NBC reportedly is scrambling to sell out advertising time for its broadcast of the Olympic Games in August.

The network was $150 million to $300 million shy of its sales target of $1.1 billion to $1.2 billion, partly because of the sluggish U.S. economy, the New York Post quoted unidentified ad executives as saying.

But NBC spokesman Brian Walker said ad sales were “on pace with past games.”

Dog days

Commuters aren’t the only ones feeling the pain of soaring fuel prices. So are mushers.

The entry fee for the 2009 Iditarod, a 1,150-mile dog sled race in Alaska, will be $4,000, a nearly $1,000 increase from this year’s event and more than double the $1,860 fee of the previous year, the Associated Press reported.

Race organizers cited higher expenses, mainly energy costs, for the changes.
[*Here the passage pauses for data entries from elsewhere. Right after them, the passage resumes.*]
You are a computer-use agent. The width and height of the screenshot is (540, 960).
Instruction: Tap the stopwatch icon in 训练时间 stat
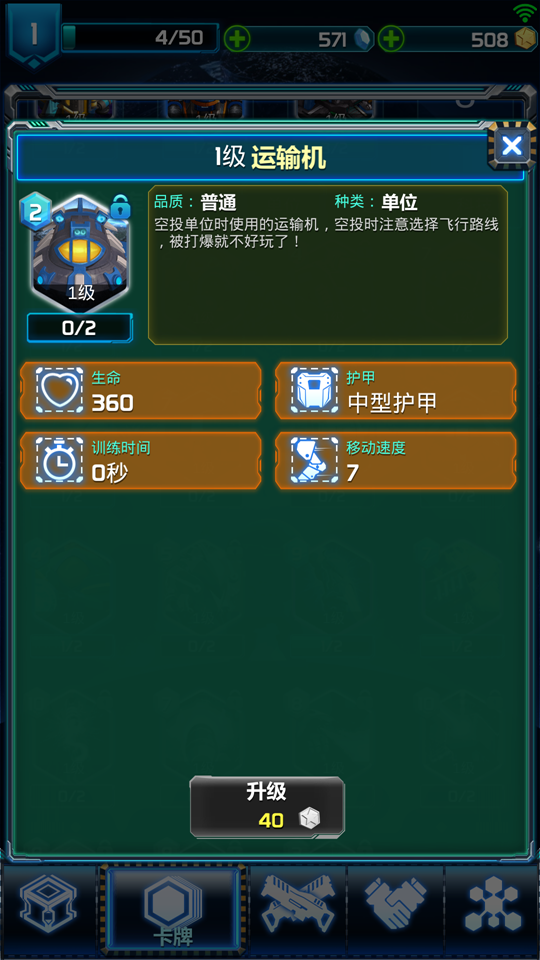click(59, 460)
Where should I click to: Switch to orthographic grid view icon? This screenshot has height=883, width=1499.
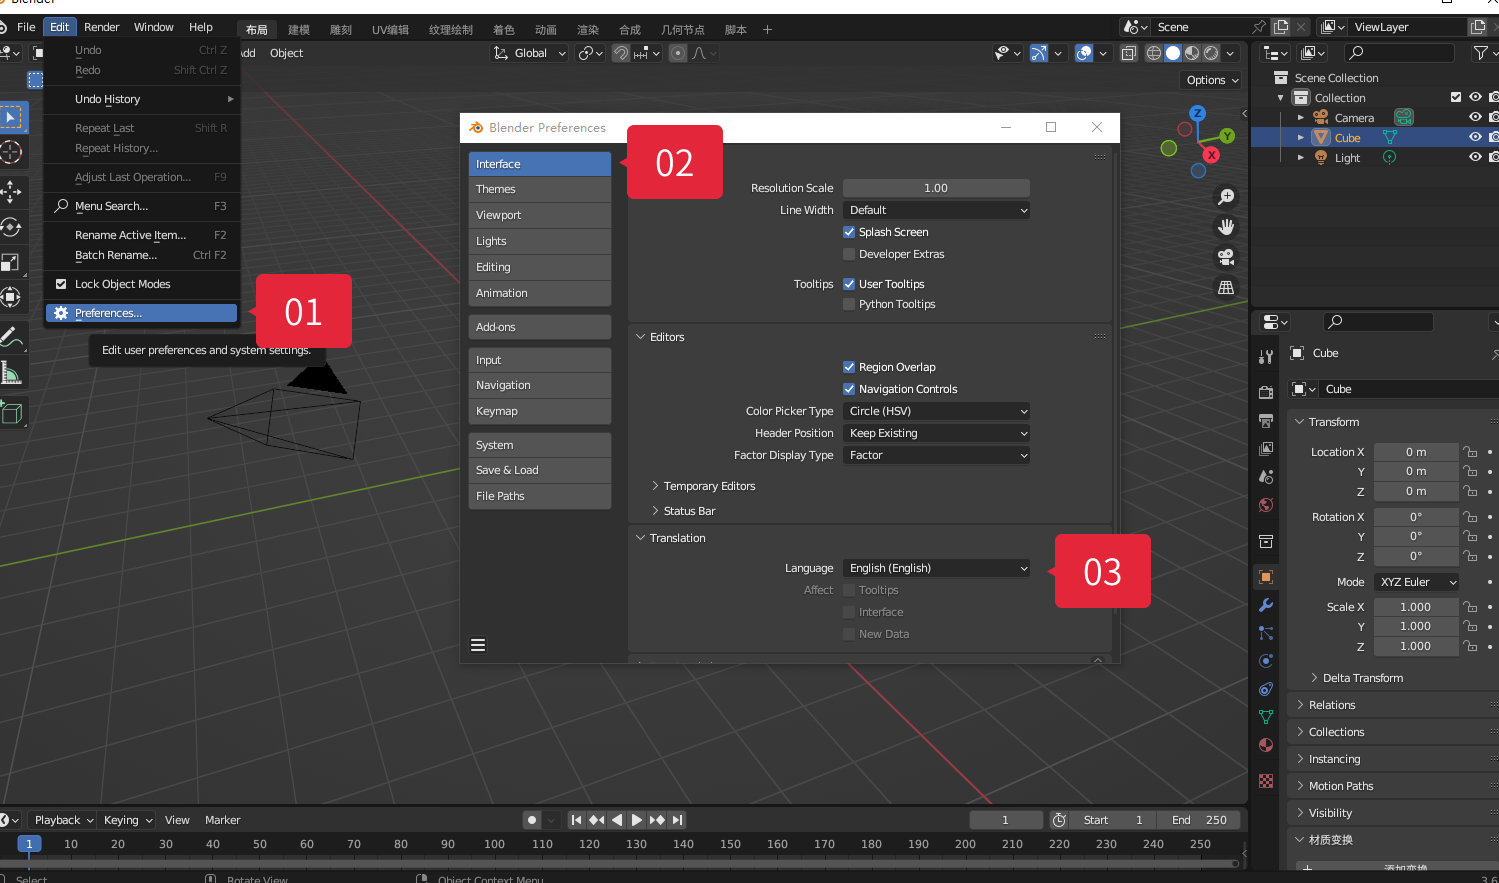1226,288
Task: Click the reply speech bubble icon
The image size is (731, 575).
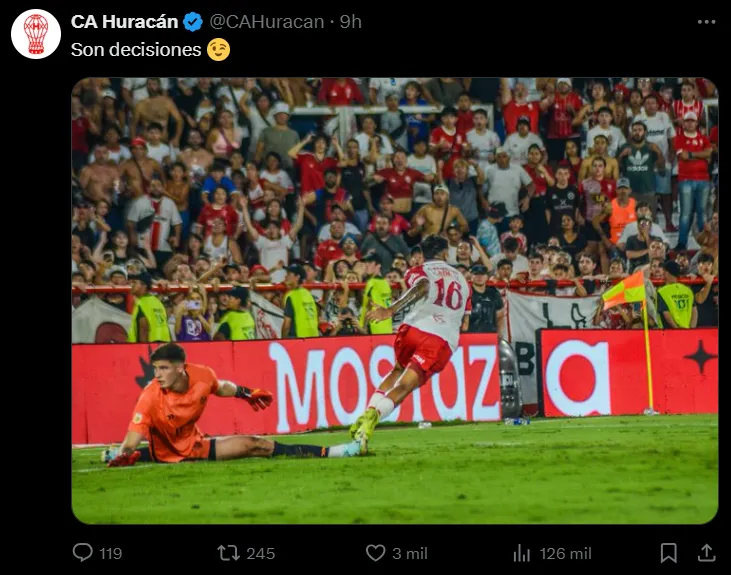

That includes fuel for powering snowmobiles and planes that support the mushers and their teams throughout the trek from Anchorage to Nome, said Stan Hooley, executive director of the Iditarod Trail Committee.

“Everything’s related to fuel,” he said.

Trivia answer

First baseman Phil Cavarretta, who hit .355 (with 177 hits) to win the league batting title. He also was named the National League’s most valuable player and batted .423 in the World Series, where the Cubs lost to the Detroit Tigers.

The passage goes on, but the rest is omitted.